Certificate of Deposit (CD): A savings account where you deposit your money for a set amount of time (like six months or a year), and the bank pays you interest for keeping it there.
Credit Score: A number that shows how responsible you are with money and whether you pay your bills and debts on time. A higher score means better deals on loans and credit cards.
Compounding Interest: This is when you earn interest not only on the money you invested but also on the interest it has already earned. Example: If you deposit $200 in a savings account with 5% interest: Year 1: You earn $10 (5% of $200). Year 2: You earn $10.50 (5% of $210). So each year, you earn more because the interest keeps adding up.
Debt: Money you owe because you’ve borrowed it or bought something you can’t pay for immediately.
Diversification: Spread your investments across different types of assets (like stocks, bonds, etc.) to reduce the risk of losing money.
Dividend: A payment you receive for owning shares of a company’s stock, usually as a share of the company’s profits.
Dividend Reinvestment Plan (DRIP): Instead of taking your dividends as cash, you can reinvest them to buy more shares of the same company. This helps grow your investment faster. Example: If you own a share of Coca-Cola worth $65, and they pay a $0.45 dividend, you can reinvest that dividend to buy a small fraction of another share, increasing your total investment to $65.45.

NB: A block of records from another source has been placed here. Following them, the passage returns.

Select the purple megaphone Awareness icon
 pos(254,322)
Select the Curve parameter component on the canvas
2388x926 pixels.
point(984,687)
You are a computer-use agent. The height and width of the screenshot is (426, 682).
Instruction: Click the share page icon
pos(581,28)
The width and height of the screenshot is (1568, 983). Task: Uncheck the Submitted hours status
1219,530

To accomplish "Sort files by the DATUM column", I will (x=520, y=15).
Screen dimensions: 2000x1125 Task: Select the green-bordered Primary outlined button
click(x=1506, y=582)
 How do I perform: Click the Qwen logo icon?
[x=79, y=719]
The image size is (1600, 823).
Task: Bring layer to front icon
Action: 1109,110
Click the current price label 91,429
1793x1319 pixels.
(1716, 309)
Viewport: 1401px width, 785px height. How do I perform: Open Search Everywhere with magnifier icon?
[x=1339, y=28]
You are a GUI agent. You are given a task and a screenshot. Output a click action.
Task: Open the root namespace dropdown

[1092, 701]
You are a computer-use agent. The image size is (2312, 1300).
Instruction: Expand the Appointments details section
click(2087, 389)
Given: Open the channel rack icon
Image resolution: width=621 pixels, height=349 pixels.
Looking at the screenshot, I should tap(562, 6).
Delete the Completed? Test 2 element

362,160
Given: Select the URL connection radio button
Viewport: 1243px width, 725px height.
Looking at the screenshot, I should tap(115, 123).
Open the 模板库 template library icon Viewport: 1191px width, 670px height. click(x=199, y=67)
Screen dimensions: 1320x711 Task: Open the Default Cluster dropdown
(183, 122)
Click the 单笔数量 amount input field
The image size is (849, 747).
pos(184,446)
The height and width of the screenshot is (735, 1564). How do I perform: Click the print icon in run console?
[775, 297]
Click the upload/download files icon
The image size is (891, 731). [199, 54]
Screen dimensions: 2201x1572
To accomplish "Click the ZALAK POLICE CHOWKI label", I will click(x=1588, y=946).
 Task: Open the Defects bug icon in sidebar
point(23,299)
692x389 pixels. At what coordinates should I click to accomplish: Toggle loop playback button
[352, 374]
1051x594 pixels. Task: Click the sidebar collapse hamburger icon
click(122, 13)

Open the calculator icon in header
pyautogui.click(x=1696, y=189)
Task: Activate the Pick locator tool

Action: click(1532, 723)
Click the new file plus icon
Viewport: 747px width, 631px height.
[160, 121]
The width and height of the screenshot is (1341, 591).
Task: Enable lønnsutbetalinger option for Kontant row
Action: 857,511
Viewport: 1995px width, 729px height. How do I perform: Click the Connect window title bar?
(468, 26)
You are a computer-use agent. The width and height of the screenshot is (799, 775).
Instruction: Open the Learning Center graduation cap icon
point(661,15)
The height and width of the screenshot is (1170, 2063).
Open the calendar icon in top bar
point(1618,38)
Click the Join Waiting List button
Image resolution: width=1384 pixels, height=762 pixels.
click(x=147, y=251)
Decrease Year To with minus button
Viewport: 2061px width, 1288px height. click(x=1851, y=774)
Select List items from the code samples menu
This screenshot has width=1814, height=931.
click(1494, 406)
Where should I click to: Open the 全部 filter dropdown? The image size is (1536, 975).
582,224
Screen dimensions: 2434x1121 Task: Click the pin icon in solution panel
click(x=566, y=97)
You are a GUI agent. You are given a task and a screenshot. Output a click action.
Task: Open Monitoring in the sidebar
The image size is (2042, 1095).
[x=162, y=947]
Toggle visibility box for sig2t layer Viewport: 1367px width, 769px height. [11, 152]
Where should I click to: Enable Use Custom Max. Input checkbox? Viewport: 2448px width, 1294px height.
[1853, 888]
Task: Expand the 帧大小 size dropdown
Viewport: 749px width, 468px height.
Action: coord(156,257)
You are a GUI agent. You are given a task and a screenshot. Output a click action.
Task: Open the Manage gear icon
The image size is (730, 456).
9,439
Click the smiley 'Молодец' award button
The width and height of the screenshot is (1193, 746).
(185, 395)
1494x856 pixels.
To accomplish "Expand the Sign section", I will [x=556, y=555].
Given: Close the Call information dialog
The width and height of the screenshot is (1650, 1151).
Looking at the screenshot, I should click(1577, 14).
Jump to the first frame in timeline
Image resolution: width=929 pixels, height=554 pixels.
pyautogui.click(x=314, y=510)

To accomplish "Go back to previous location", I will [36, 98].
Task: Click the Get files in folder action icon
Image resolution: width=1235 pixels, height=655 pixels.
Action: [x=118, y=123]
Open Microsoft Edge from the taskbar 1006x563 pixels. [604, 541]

Emergency Fund: Money you set aside in case of unexpected expenses, like medical bills or car repairs. It’s a good idea to have savings for emergencies.
Health Savings Account (HSA): A tax-free savings account used for medical expenses. You can use the money for things like doctor’s visits, prescriptions, or other healthcare costs.
IRA (Individual Retirement Account): A way to save for retirement. You invest money after taxes, and it grows without being taxed until you take it out later.
Income Tax: Money taken out of your earnings (wages, tips, commissions) by the government to fund public services.
Interest Capitalization: When unpaid interest from a loan is added to the loan balance, causing the amount you owe to grow.
Liquidity: The ability to quickly access your money in case of an emergency.
Maturity Date: The date when an investment or loan is due to be paid back in full, including any interest earned.
Mortgage: A loan that helps you buy a house. You pay it back over time, usually with interest.
Mutual Funds: A group of people pooling their money together to invest in things like stocks and bonds. It’s a way to diversify your investments.
Net Worth: The total value of everything you own (like cash, property, stocks) minus the total amount you owe.
Principal: The original amount of money you borrow, like the amount of a loan or mortgage.
Rebate: A refund you get after buying something. You might need to send in your receipt to get some of your money back.
Roth: A retirement account where your earnings aren’t taxed when you take the money out at retirement age. You can contribute up to $7,000 per year.
Secured Loan: A loan where you use something valuable (like a car or house) as collateral. If you can’t repay the loan, the lender can take your property.
Stock: A share or ownership in a company. The value of your stock goes up or down depending on how the company performs.
W2 Form: The form you get from your job shows how much you earned and how much tax was taken out. You’ll need this to file your taxes.
401K: A retirement savings plan offered by your employer. You and your employer contribute money to the account, which grows over time. You can contribute up to $23,500 a year.
By learning these basic terms, you’ll have a much better understanding of how money works, making it easier to make smart decisions with your finances. The more you know, the better you’ll be at making your money work for you.
Before making any financial decisions, remember to do your research. MoneyWise Teens doesn’t give financial advice but is committed to helping you learn about smart money management.